I was solving an equation in Mathematica and I stepped in the following expression
(2 a A m + h^2 ProductLog[(2 a A E^(-((2 a A m)/h^2)) m)/h^2])/(2 a h^2)
Which is $$\frac{2 A a m+ \hbar^2 W(\frac{2 A a E^{-\frac{2 a A m}{\hbar^2}} m }{\hbar^2})}{2 a \hbar^2} = \frac{A m}{\hbar^2} + \frac{1}{2 a} W\left\{\left(\frac{2 A a E^{-\frac{2 a A m}{\hbar^2}} m }{\hbar^2}\right)\right\}$$
so it's form is $w \,e^{-w}$. I expect, by the little to nothing I know of the Lambert W Function, that $W(w \,e^{+w})=w$ but I do not know what the value of $W(w\,e^{-w})$ would be. Note that if $W(w\,e^{-w})$ is indeed $w$ then the expression simplifies in a very compact way. On the other hand, if it's equivalent to $-w$ it would be reduced to $0$.
Question: what´s the actual value of $W(w e^{-w})$ and how could I have calculated it?
Thanks in advance,
I suppose that plotting $W(x e^{-x})$, you notice that it is a quite strange function. To give you an idea, its expansion around $x=0$ write $$W(x e^{-x})=\sum_{n=1}^\infty (-1)^{n-1} a_n\, x^n$$ the first $a_n$'s making the sequence $$\left\{1,2,4,\frac{28}{3},24,\frac{328}{5},\frac{8416}{45},\frac{173216}{315},\frac {104288}{63},\frac{2878496}{567},\frac{8297792}{525},\frac{517896128}{10395}\right\}$$ which are not in $OEIS$.
If you need to compute its value for a given $x$, you do not have much choice.

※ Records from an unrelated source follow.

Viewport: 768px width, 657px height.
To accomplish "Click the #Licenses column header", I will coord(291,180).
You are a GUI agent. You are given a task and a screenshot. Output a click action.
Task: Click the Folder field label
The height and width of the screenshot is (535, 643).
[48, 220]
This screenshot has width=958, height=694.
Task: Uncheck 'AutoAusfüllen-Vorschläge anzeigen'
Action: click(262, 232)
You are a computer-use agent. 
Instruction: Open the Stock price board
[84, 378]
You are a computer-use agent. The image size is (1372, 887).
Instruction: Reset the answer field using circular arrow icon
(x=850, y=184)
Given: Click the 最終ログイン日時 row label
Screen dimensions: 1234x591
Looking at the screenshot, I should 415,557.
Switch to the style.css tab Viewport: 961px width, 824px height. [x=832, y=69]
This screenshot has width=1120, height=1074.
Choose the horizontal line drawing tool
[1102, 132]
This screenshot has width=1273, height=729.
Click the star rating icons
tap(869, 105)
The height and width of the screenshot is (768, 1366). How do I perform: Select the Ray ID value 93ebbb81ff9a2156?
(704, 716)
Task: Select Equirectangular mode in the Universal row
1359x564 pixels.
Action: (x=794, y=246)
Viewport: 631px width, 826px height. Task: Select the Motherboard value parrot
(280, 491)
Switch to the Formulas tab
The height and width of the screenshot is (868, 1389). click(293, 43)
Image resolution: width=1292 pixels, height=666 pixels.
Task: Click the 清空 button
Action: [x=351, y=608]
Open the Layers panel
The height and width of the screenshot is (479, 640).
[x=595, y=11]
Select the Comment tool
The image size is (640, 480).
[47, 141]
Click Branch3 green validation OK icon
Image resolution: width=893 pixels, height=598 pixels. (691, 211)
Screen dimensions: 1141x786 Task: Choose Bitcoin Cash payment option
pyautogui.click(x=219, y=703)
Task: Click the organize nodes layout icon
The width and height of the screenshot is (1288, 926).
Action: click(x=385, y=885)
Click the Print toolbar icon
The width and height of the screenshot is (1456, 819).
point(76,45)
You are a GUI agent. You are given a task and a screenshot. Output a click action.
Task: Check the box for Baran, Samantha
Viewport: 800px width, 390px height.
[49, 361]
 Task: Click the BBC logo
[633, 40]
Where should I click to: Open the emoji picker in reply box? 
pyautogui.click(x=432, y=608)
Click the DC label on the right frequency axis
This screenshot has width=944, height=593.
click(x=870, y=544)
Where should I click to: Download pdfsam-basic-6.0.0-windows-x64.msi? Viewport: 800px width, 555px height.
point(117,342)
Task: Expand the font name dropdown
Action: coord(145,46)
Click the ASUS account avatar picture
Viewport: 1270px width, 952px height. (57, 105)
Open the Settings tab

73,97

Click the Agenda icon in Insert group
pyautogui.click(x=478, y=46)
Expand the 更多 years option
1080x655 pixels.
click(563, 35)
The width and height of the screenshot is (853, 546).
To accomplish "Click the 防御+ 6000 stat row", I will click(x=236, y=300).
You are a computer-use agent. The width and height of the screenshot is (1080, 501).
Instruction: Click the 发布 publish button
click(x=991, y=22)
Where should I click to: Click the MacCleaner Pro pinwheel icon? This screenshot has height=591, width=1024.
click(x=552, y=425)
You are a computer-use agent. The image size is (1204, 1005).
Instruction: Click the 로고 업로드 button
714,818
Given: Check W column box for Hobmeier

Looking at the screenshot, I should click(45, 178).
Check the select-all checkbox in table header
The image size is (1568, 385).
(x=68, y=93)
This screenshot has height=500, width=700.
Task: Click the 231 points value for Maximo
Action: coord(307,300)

You will find many subroutines for the computation of $W(t)$.
If you have to solve for $x$ the equation $y=W(x e^{-x})$ (for $y>0$), tak care that there is no solution if $y>W\left(\frac{1}{e}\right)\approx 0.278465$ and otherwise, there are two roots $(0\leq x_1 \leq 1$ and $ 1\leq x_2 <\infty)$.
Edit
If $x>0$, $xe^{-x}$ is small; so, for approximate values, let $t=$xe^{-x}$ and use the series expansion.
You can also have quite good approximations using the $[n+1,n]$ Padé approximants. They will write $$W(t)=t \frac {P_n(t)}{Q_n(t)}$$ I give you below a table of the polynomials $P_n(t)$ and $Q_n(t)$ as well as the maximum error at $t=\frac 1e$
$$\left( \begin{array}{cccc} n & P_n(t) & Q_n(t) & \Delta_n \\ 1 & 1+\frac{t}{2} & 1+\frac{3 t}{2} & 2.20 \times 10^{-3} \\ 2 & 1+\frac{19 t}{10}+\frac{17 t^2}{60} & 1+\frac{29 t}{10}+\frac{101 t^2}{60} & 6.10\times 10^{-5}\\ 3 & 1+\frac{623 t}{190}+\frac{123 t^2}{50}+\frac{1927 t^3}{11400} & 1+\frac{813 t}{190}+\frac{4977 t^2}{950}+\frac{18881 t^3}{11400} & 1.74\times 10^{-6} \end{array} \right)$$
Optimizing the model, a good approximation is $$W(t)=t\frac{1+\frac{5323 }{3340}t+\frac{254 }{1599}t^2}{1+\frac{7205 }{2778}t+\frac{3773 }{3005}t^2}$$ which gives a maximum error significantly smaller than $10^{-7}$.